What to produce => Only one span is wanted from the lines below: from the one with "Where should I click to: Switch" up to and including the one with "Open the Stable Only dropdown". Copy it exactly, without images.

Data excerpts =>
++++++++++++++++++++
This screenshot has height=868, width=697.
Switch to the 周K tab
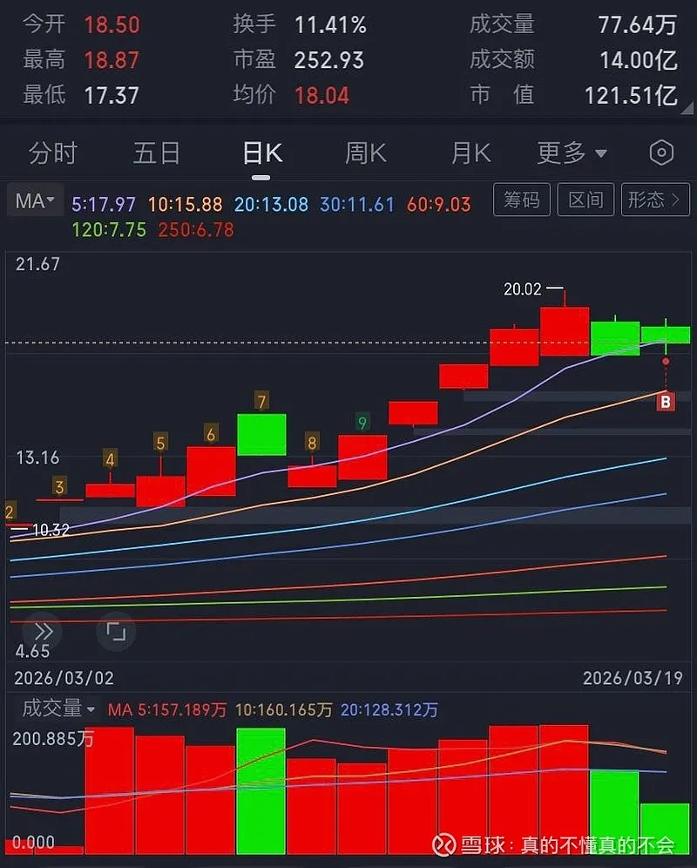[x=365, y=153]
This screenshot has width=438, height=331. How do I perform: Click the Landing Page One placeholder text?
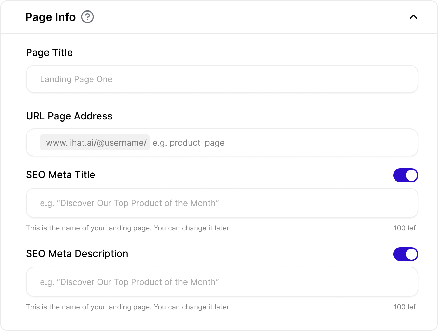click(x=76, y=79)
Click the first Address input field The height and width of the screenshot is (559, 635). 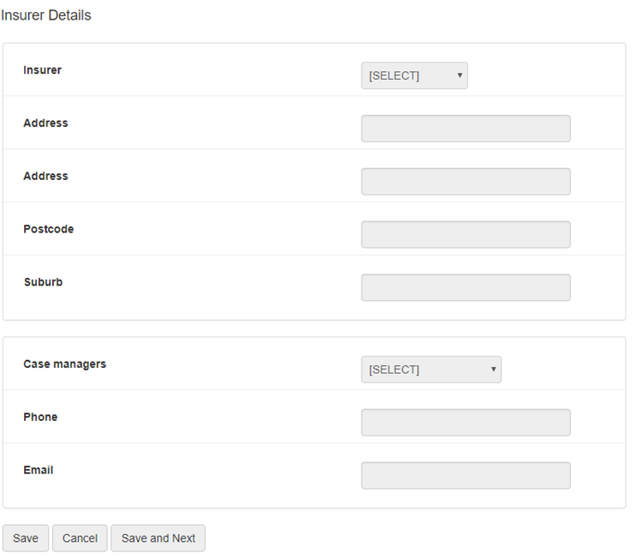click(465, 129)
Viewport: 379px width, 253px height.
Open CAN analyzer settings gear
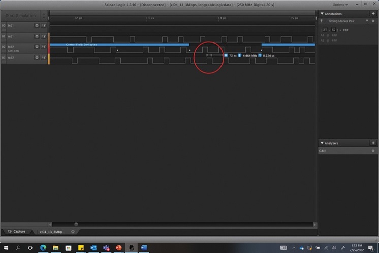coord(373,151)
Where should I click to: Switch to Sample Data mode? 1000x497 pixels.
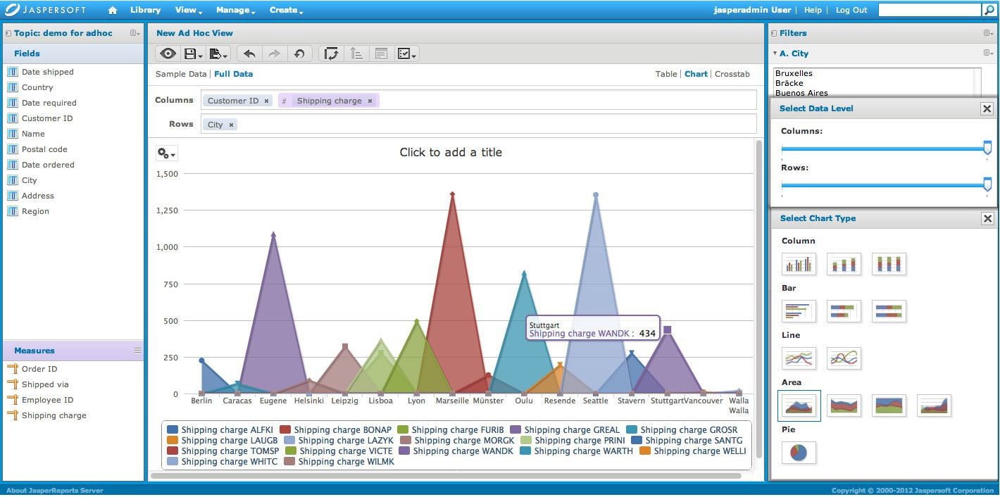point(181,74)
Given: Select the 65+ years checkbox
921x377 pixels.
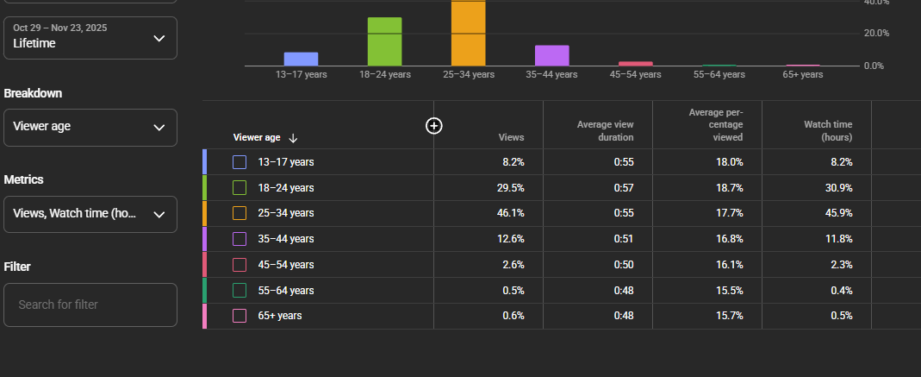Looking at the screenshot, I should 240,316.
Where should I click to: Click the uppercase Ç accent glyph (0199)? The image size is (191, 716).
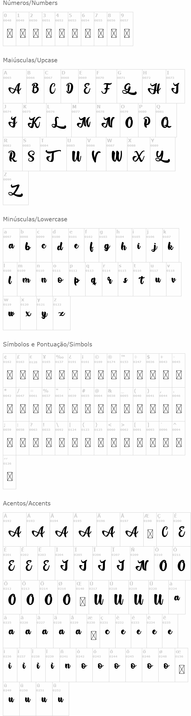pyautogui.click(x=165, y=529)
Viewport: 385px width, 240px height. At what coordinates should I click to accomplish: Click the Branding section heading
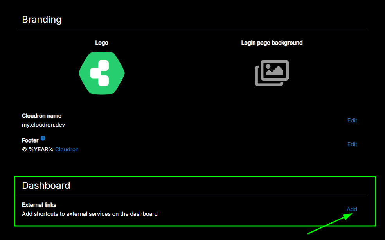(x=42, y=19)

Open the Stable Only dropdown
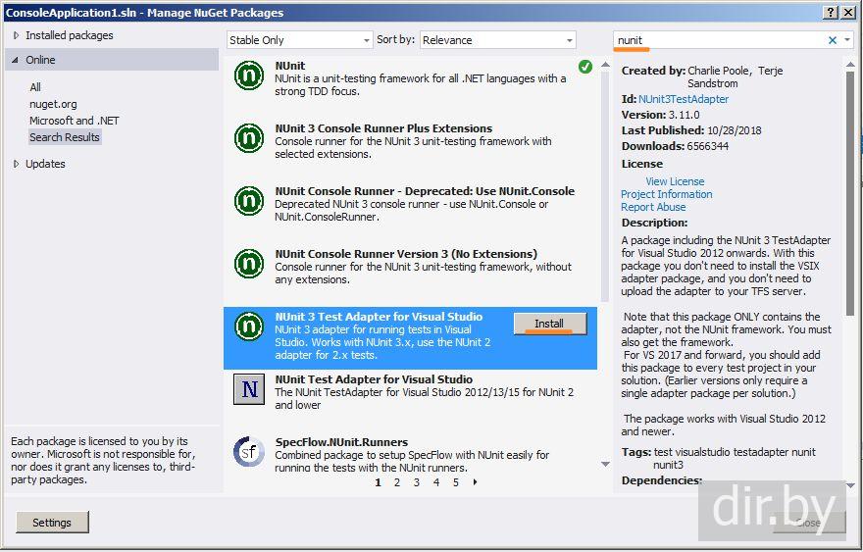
++++++++++++++++++++
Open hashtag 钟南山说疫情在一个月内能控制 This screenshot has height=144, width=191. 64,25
++++++++++++++++++++
Exercise response =>
Where should I click to: Switch to Sample Data mode? 1000x497 pixels.
point(181,74)
Given: Select the 65+ years checkbox
921x377 pixels.
Looking at the screenshot, I should 240,316.
Where should I click to: Click the uppercase Ç accent glyph (0199)? The image size is (191, 716).
pyautogui.click(x=165, y=529)
Viewport: 385px width, 240px height. At what coordinates should I click to accomplish: Click the Branding section heading
(x=42, y=19)

Open the Stable Only dropdown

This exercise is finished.